The task
Copy all of the entries that follow, exactly.

+++++

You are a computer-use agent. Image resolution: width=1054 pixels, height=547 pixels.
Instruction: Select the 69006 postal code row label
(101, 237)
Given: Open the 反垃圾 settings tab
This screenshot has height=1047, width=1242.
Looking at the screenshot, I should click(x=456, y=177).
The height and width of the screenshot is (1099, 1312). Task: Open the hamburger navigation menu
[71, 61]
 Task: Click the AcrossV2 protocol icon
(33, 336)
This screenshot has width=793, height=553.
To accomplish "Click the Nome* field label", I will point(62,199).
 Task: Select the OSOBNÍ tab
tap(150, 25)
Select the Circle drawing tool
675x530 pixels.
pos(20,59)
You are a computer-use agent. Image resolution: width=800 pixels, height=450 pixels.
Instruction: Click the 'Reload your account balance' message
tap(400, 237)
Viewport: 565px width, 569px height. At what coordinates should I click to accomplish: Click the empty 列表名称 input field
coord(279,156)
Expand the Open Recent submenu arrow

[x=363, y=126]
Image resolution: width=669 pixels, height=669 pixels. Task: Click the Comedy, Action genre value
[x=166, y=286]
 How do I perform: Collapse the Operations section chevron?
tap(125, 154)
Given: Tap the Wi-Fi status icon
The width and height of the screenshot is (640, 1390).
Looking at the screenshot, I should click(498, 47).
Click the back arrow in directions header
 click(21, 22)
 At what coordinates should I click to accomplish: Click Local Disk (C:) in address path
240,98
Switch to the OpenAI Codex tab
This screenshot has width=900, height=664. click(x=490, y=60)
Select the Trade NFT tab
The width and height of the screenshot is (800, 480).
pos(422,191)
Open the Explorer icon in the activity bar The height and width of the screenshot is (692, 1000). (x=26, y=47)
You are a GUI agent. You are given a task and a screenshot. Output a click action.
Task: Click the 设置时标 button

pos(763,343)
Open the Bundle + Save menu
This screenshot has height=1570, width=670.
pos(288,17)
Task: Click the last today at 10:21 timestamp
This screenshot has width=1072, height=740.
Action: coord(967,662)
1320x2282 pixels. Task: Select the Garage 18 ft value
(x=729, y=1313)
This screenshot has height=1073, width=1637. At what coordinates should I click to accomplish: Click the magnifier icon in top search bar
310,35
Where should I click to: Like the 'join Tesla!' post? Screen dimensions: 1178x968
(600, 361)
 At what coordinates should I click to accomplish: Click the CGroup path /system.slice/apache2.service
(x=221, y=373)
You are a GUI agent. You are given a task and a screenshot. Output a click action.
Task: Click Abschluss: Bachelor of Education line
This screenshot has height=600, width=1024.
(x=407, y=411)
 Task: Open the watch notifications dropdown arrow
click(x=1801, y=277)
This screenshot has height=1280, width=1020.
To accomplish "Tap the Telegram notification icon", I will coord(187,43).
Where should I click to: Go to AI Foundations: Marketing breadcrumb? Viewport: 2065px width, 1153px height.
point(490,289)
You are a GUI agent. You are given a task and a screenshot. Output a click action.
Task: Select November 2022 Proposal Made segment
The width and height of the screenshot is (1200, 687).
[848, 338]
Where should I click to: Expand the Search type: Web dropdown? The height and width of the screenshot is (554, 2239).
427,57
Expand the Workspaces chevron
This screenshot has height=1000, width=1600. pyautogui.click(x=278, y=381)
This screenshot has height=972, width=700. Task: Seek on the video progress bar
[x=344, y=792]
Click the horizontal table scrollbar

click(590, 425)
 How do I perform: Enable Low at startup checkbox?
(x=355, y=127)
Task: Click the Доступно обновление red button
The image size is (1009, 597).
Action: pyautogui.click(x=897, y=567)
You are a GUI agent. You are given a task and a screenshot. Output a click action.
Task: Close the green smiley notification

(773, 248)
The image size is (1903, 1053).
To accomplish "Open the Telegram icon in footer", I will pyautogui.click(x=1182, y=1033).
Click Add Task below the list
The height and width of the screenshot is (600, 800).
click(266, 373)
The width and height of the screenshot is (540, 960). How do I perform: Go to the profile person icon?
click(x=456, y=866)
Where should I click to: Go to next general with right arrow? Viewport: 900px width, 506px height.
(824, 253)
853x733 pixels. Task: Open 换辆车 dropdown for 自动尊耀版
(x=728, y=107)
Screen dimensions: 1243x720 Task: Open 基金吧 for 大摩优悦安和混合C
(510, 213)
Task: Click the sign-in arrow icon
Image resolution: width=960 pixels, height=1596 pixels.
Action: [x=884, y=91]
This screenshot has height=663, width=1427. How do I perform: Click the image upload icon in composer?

+++++

Task result
You are a computer-use agent. Image resolution: width=1054 pixels, height=547 pixels.
Instruction: Select the 69006 postal code row label
(101, 237)
Given: Open the 反垃圾 settings tab
This screenshot has height=1047, width=1242.
Looking at the screenshot, I should click(x=456, y=177).
The height and width of the screenshot is (1099, 1312). Task: Open the hamburger navigation menu
[71, 61]
 Task: Click the AcrossV2 protocol icon
(33, 336)
This screenshot has width=793, height=553.
To accomplish "Click the Nome* field label", I will point(62,199).
 Task: Select the OSOBNÍ tab
tap(150, 25)
Select the Circle drawing tool
675x530 pixels.
pos(20,59)
You are a computer-use agent. Image resolution: width=800 pixels, height=450 pixels.
Instruction: Click the 'Reload your account balance' message
tap(400, 237)
Viewport: 565px width, 569px height. At what coordinates should I click to accomplish: Click the empty 列表名称 input field
coord(279,156)
Expand the Open Recent submenu arrow

[x=363, y=126]
Image resolution: width=669 pixels, height=669 pixels. Task: Click the Comedy, Action genre value
[x=166, y=286]
 How do I perform: Collapse the Operations section chevron?
tap(125, 154)
Given: Tap the Wi-Fi status icon
The width and height of the screenshot is (640, 1390).
Looking at the screenshot, I should click(498, 47).
Click the back arrow in directions header
 click(21, 22)
 At what coordinates should I click to accomplish: Click Local Disk (C:) in address path
240,98
Switch to the OpenAI Codex tab
This screenshot has width=900, height=664. click(x=490, y=60)
Select the Trade NFT tab
The width and height of the screenshot is (800, 480).
pos(422,191)
Open the Explorer icon in the activity bar The height and width of the screenshot is (692, 1000). (x=26, y=47)
You are a GUI agent. You are given a task and a screenshot. Output a click action.
Task: Click the 设置时标 button

pos(763,343)
Open the Bundle + Save menu
This screenshot has height=1570, width=670.
pos(288,17)
Task: Click the last today at 10:21 timestamp
This screenshot has width=1072, height=740.
Action: coord(967,662)
1320x2282 pixels. Task: Select the Garage 18 ft value
(x=729, y=1313)
This screenshot has height=1073, width=1637. At what coordinates should I click to accomplish: Click the magnifier icon in top search bar
310,35
Where should I click to: Like the 'join Tesla!' post? Screen dimensions: 1178x968
(600, 361)
 At what coordinates should I click to accomplish: Click the CGroup path /system.slice/apache2.service
(x=221, y=373)
You are a GUI agent. You are given a task and a screenshot. Output a click action.
Task: Click Abschluss: Bachelor of Education line
This screenshot has height=600, width=1024.
(x=407, y=411)
 Task: Open the watch notifications dropdown arrow
click(x=1801, y=277)
This screenshot has height=1280, width=1020.
To accomplish "Tap the Telegram notification icon", I will coord(187,43).
Where should I click to: Go to AI Foundations: Marketing breadcrumb? Viewport: 2065px width, 1153px height.
point(490,289)
You are a GUI agent. You are given a task and a screenshot. Output a click action.
Task: Select November 2022 Proposal Made segment
The width and height of the screenshot is (1200, 687).
[848, 338]
Where should I click to: Expand the Search type: Web dropdown? The height and width of the screenshot is (554, 2239).
427,57
Expand the Workspaces chevron
This screenshot has height=1000, width=1600. pyautogui.click(x=278, y=381)
This screenshot has height=972, width=700. Task: Seek on the video progress bar
[x=344, y=792]
Click the horizontal table scrollbar

click(590, 425)
 How do I perform: Enable Low at startup checkbox?
(x=355, y=127)
Task: Click the Доступно обновление red button
The image size is (1009, 597).
Action: pyautogui.click(x=897, y=567)
You are a GUI agent. You are given a task and a screenshot. Output a click action.
Task: Close the green smiley notification

(773, 248)
The image size is (1903, 1053).
To accomplish "Open the Telegram icon in footer", I will pyautogui.click(x=1182, y=1033).
Click Add Task below the list
The height and width of the screenshot is (600, 800).
click(266, 373)
The width and height of the screenshot is (540, 960). How do I perform: Go to the profile person icon?
click(x=456, y=866)
Where should I click to: Go to next general with right arrow? Viewport: 900px width, 506px height.
(824, 253)
853x733 pixels. Task: Open 换辆车 dropdown for 自动尊耀版
(x=728, y=107)
Screen dimensions: 1243x720 Task: Open 基金吧 for 大摩优悦安和混合C
(510, 213)
Task: Click the sign-in arrow icon
Image resolution: width=960 pixels, height=1596 pixels.
Action: [x=884, y=91]
This screenshot has height=663, width=1427. How do I perform: Click the image upload icon in composer?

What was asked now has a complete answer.